With the 29-year-old Beckett in the final year of his contract, there are no guarantees the sides will reach agreement on an extension. Not that Francona has any doubts that Beckett will be focused on this season, rather than his contract situation.
“I just know how he approaches things,’’ Francona said. “I know how Theo [Epstein] approaches things. I’ve heard their communication. It’s not a concern.’’
Although it’s obvious that losing Beckett would affect the team on the field, it’s harder to quantify what Beckett has meant to some of the younger members of the staff. He’s not a vocal leader in the clubhouse, but it’s always Beckett (and now Lester) whom the coaching staff and management entrust with their young talent. It happened with Clay Buchholz, and now it’s happening with Kelly.
“I think it would definitely help out this organization, not only on the field but off for however many years they sign him,’’ Lester said. “Obviously, he’s helped me out a lot as far as preparing, just being a professional. It’s not necessarily because he sits down and he says, ‘This is what you need to do.’ He just does it and you just learn from it.
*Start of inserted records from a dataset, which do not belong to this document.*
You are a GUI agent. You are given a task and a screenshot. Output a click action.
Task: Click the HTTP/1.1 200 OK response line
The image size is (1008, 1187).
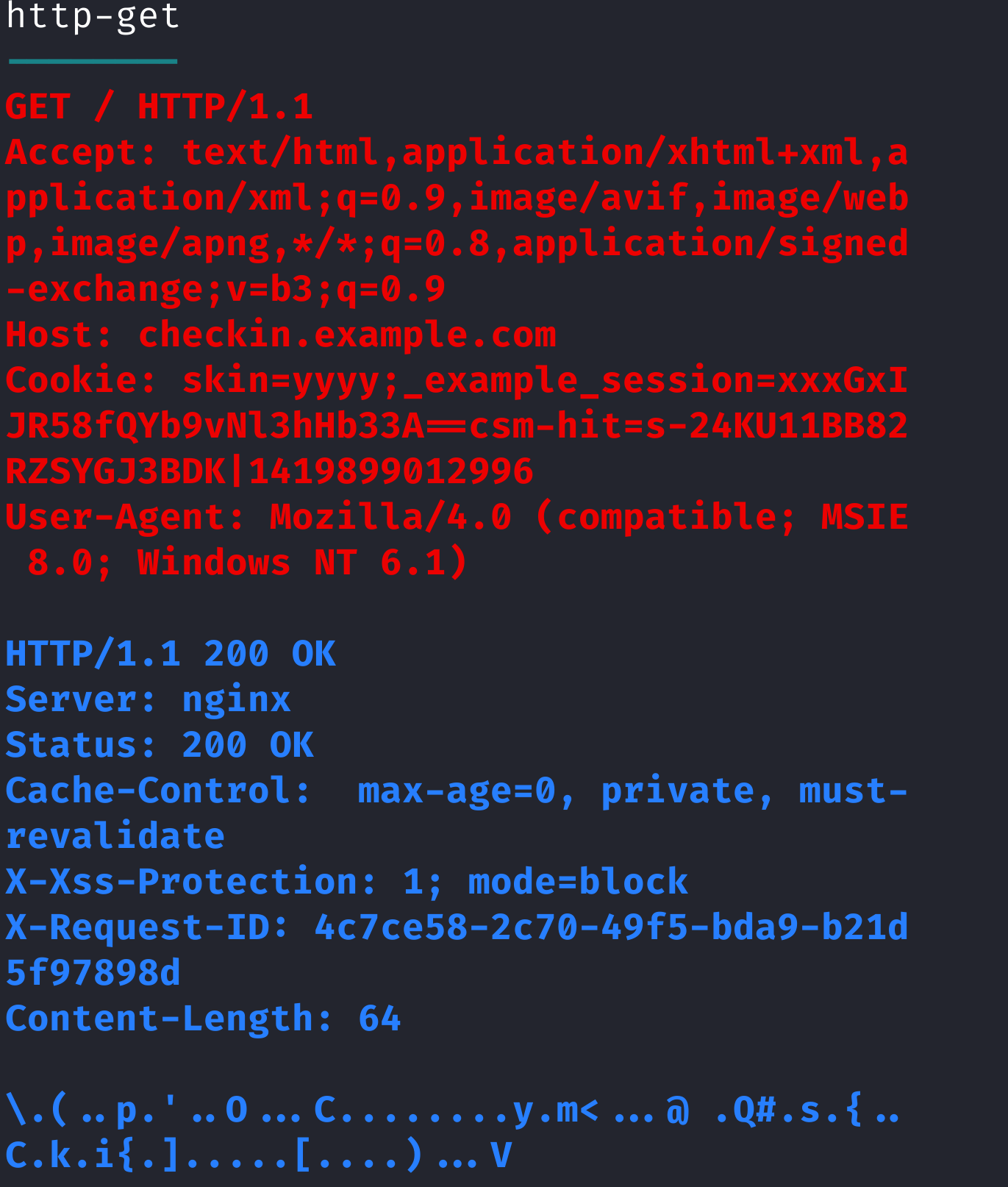pos(171,655)
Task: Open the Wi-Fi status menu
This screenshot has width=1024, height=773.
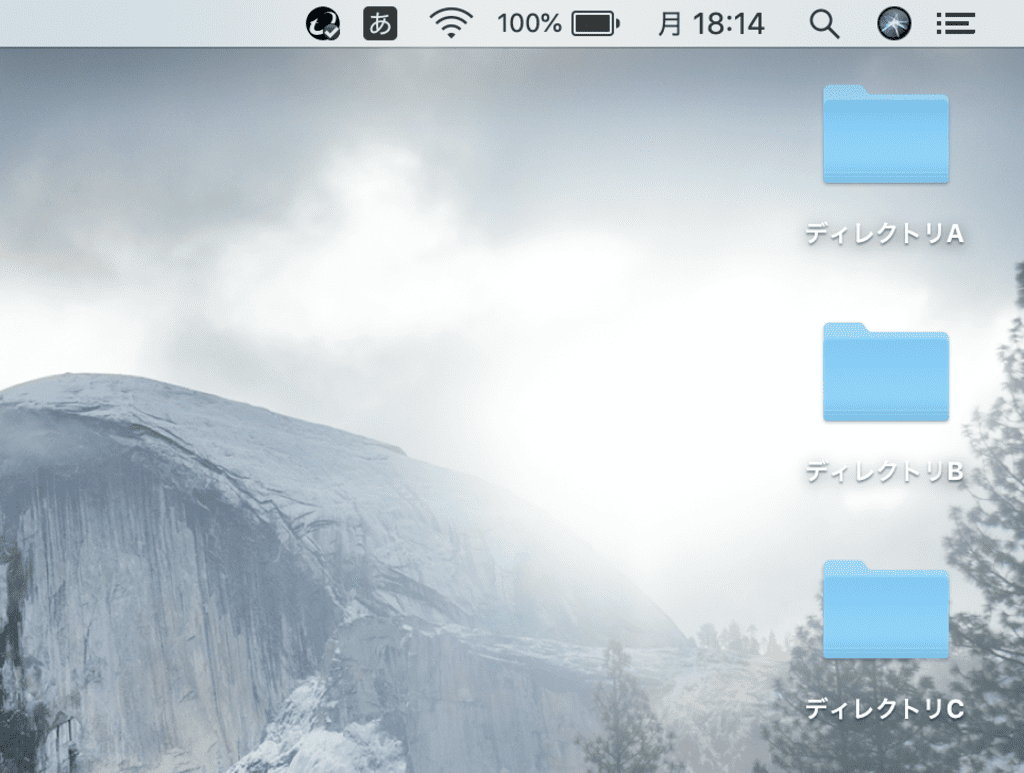Action: pyautogui.click(x=451, y=24)
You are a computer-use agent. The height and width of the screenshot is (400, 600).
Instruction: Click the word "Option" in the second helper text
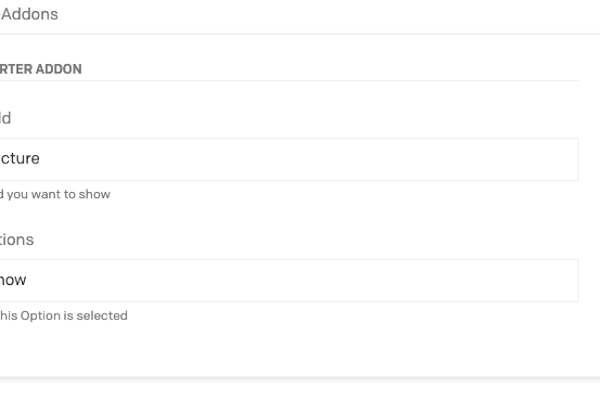pyautogui.click(x=48, y=316)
“The Red Sox have always been good about that. They’ve always brought in guys that are professional and do their work and go out and perform. So I was very fortunate to be around a lot of veterans that did that and learned a lot of things from it. But I think it would be a huge loss for this organization for him not to come back. Obviously on the field a lot too, but definitely in the clubhouse, he’d be a guy missed in there.’’
In fact, Lester still doesn’t feel like he’s someone to be followed. He feels as if there are things for him to learn, for him to improve upon, even with all his success the last couple of years. He still needs Beckett. And he knows the team needs Beckett.
It seems likely that any contract extension for Beckett will be in the neighborhood of the five-year, $82.5 million free agent deal signed by John Lackey in the offseason. With that contract, and the one signed by Lester last spring, plus Buchholz and Daisuke Matsuzaka each having years left of control by the Sox, the rotation appears solid for the future. With Beckett signed, that would add more stability. But it also means the Sox have some insurance against Beckett’s departure.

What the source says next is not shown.